___ MATERIAL SHOWN

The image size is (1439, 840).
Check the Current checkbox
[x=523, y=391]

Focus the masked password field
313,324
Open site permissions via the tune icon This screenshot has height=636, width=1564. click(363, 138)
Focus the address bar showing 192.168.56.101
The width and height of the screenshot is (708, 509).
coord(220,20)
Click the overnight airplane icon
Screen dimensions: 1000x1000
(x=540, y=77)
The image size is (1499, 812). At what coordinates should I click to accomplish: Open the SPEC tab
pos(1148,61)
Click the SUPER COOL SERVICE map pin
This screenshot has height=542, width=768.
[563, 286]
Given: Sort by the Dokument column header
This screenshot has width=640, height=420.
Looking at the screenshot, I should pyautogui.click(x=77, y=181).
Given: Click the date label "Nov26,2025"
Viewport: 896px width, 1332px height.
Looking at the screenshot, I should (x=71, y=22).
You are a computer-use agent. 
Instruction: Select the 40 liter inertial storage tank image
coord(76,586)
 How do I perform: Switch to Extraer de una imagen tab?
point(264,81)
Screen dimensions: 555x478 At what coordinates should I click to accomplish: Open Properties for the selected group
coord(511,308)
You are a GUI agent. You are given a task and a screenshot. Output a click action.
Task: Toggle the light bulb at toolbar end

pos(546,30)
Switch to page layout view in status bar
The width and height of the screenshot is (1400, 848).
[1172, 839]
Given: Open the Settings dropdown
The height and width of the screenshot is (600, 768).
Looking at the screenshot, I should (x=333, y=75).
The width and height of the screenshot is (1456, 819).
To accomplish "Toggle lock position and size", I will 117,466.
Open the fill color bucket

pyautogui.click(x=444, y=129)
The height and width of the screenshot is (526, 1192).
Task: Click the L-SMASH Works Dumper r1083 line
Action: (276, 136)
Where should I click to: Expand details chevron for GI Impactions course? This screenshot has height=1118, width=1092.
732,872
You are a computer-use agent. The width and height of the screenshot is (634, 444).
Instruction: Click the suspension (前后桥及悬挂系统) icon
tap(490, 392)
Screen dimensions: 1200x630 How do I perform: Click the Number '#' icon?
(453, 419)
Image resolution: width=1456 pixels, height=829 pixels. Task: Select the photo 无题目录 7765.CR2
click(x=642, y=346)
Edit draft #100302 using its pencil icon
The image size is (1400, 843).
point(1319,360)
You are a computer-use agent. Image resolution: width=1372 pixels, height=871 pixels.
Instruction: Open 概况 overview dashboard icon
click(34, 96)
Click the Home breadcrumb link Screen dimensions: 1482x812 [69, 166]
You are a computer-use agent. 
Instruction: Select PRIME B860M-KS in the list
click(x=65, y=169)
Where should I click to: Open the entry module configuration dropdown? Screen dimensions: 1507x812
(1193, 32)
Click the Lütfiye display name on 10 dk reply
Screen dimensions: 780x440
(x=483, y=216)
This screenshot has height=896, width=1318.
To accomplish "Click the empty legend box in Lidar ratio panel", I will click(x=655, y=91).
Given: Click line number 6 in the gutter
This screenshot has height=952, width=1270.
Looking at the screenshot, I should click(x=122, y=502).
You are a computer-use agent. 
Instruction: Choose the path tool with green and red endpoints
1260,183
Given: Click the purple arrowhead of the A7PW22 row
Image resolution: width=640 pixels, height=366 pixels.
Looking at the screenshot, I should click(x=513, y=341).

______

Show each line from the entries above that contains the word "dropdown", copied in full. Case counts.

EXPECTED ANSWER:
Given: Open the Settings dropdown
Where should I click to: Open the entry module configuration dropdown? Screen dimensions: 1507x812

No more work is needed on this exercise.